• Текст:
Ему, яко старшему в семействе, передал я дарованную мне власть над племянником и все попечения об нём. Квартира моя была просторна для меня одного, по для нас трех довольно тесновата, кольми паче маленькая дачка моя, куда я брата пригласить не мог, а решился дней пять-шесть провести с ним в городе. Лишь только, оставя его у себя, я думал было опять перебраться на Крестовский, как накопившаяся влажность, целое лето чем-то удерживаемая, проливными дождями низринулась с верху. Через несколько дней беда миновалась, небо просияло, и я опять начал сбираться; но воздух отсырел, охолодел, и по справке оказались, что утлое жилище мое окружено грязью и прудообразными лужами. Богатые и знатные скромные приюты наши на островах называют гренульерами (лягушечницами), и действительно осенью они неудобообитаемы. Итак, летний сезон, как говорится, кончился для меня в начале августа. Когда не осталось мне надежды подышать еще загородным воздухом) тогда и враг мой начал приискивать себе особую квартиру и с племянником переехал от меня в конце этого месяца.

• Исходные данные:
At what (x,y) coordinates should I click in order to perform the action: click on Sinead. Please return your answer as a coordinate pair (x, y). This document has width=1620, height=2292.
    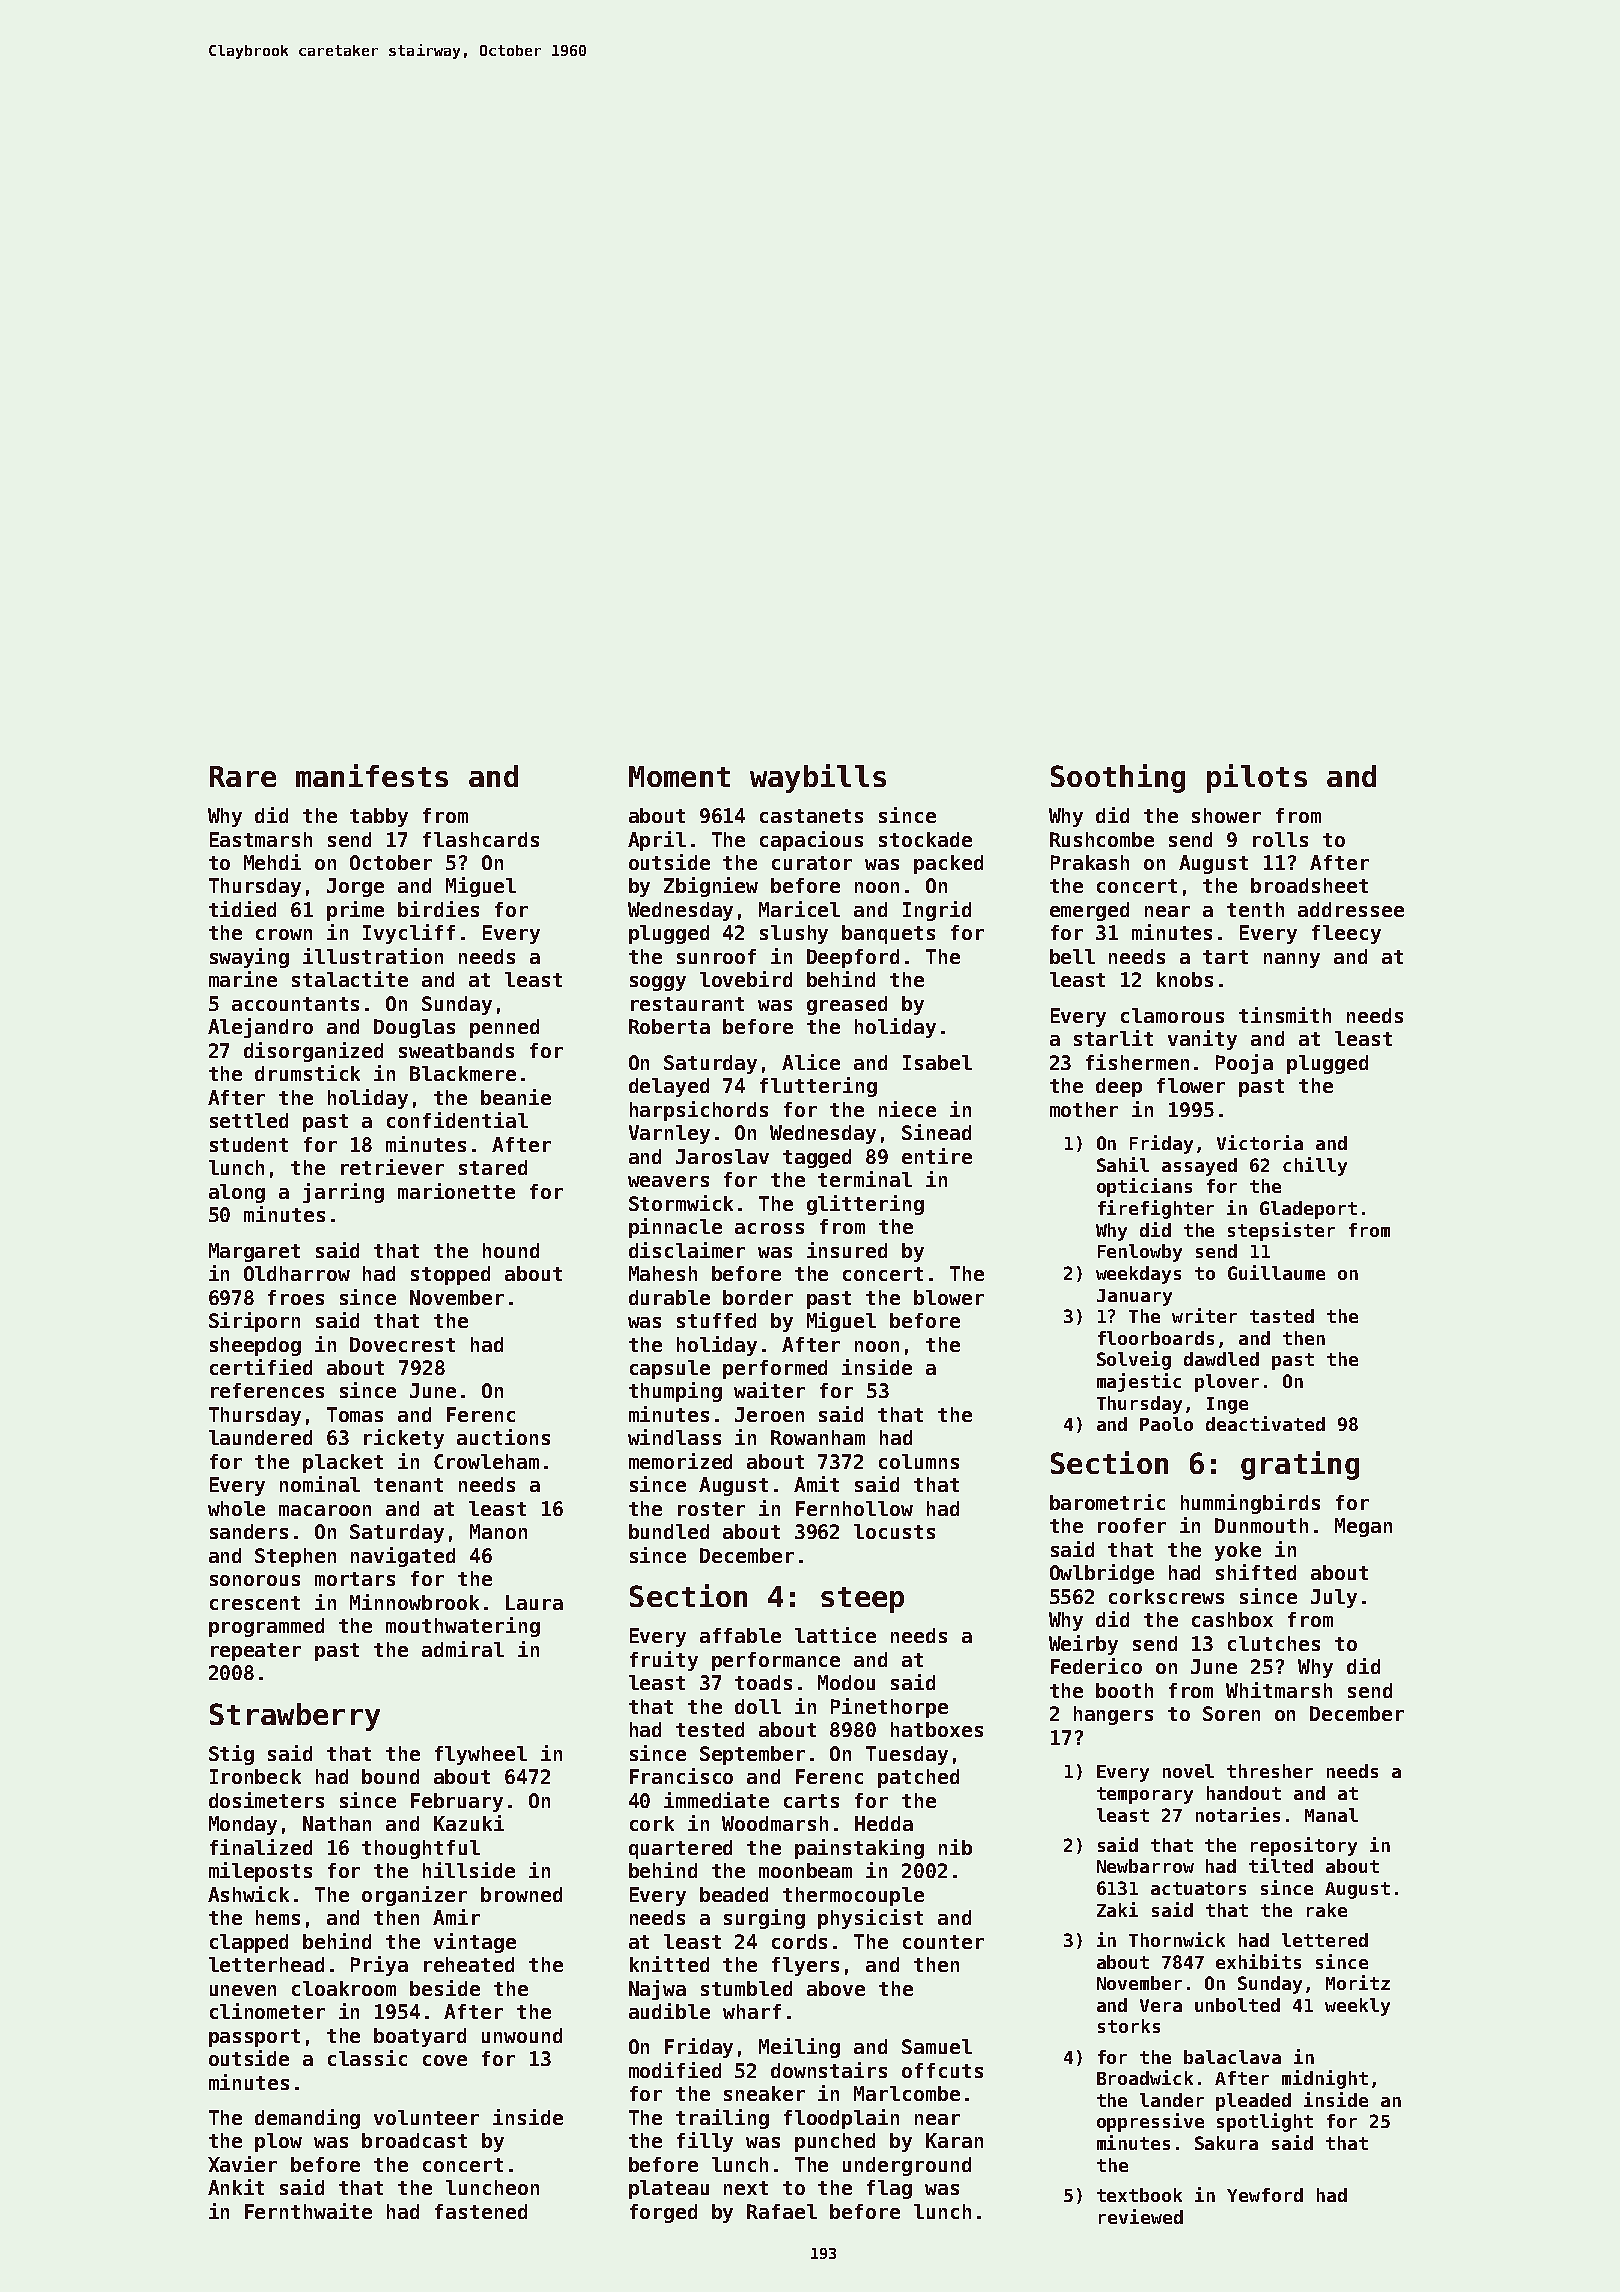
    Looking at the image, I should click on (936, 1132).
...
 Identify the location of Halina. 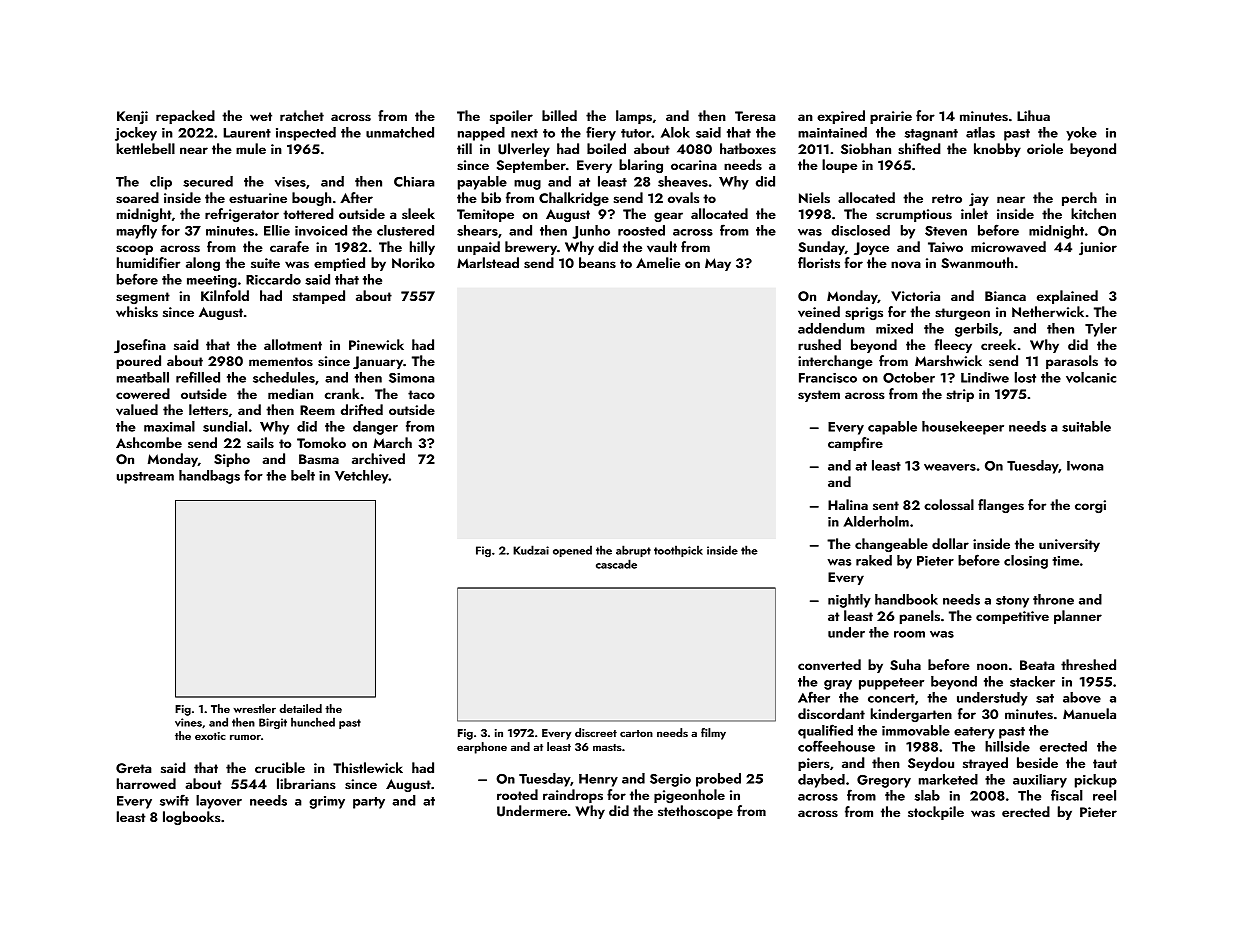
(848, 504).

• Цель задания: Напишите продолжение отрывка о том, как дожди оборвали летний сезон на Крестовском. Начните сразу после его последнего предложения.

• Результат:
В конце сентября только г-жа Бетанкур возвратилась одна с дочерьми, супруг же её еще в августе водой из Нижнего по Волге отправился в Казань, в Астрахань и оттуда через Кавказ и Крым должен был поздно воротиться. Я поспешил с моим высокопочитанием к Анне Ивановне и немедленно принят. Она была кисла, даже когда хотела быть приветлива; а тут была она даже груба. Дочери её казались смущенными и также как бы затруднялись со мной говорить. Я еще поспешнее оставил эту дуру, чем пришел к ней и вышедши мог сказать как Буффлер:
Très satisfait d'ajouter
А l'honneur de l'avour vue,
Le plaisir de la quitter.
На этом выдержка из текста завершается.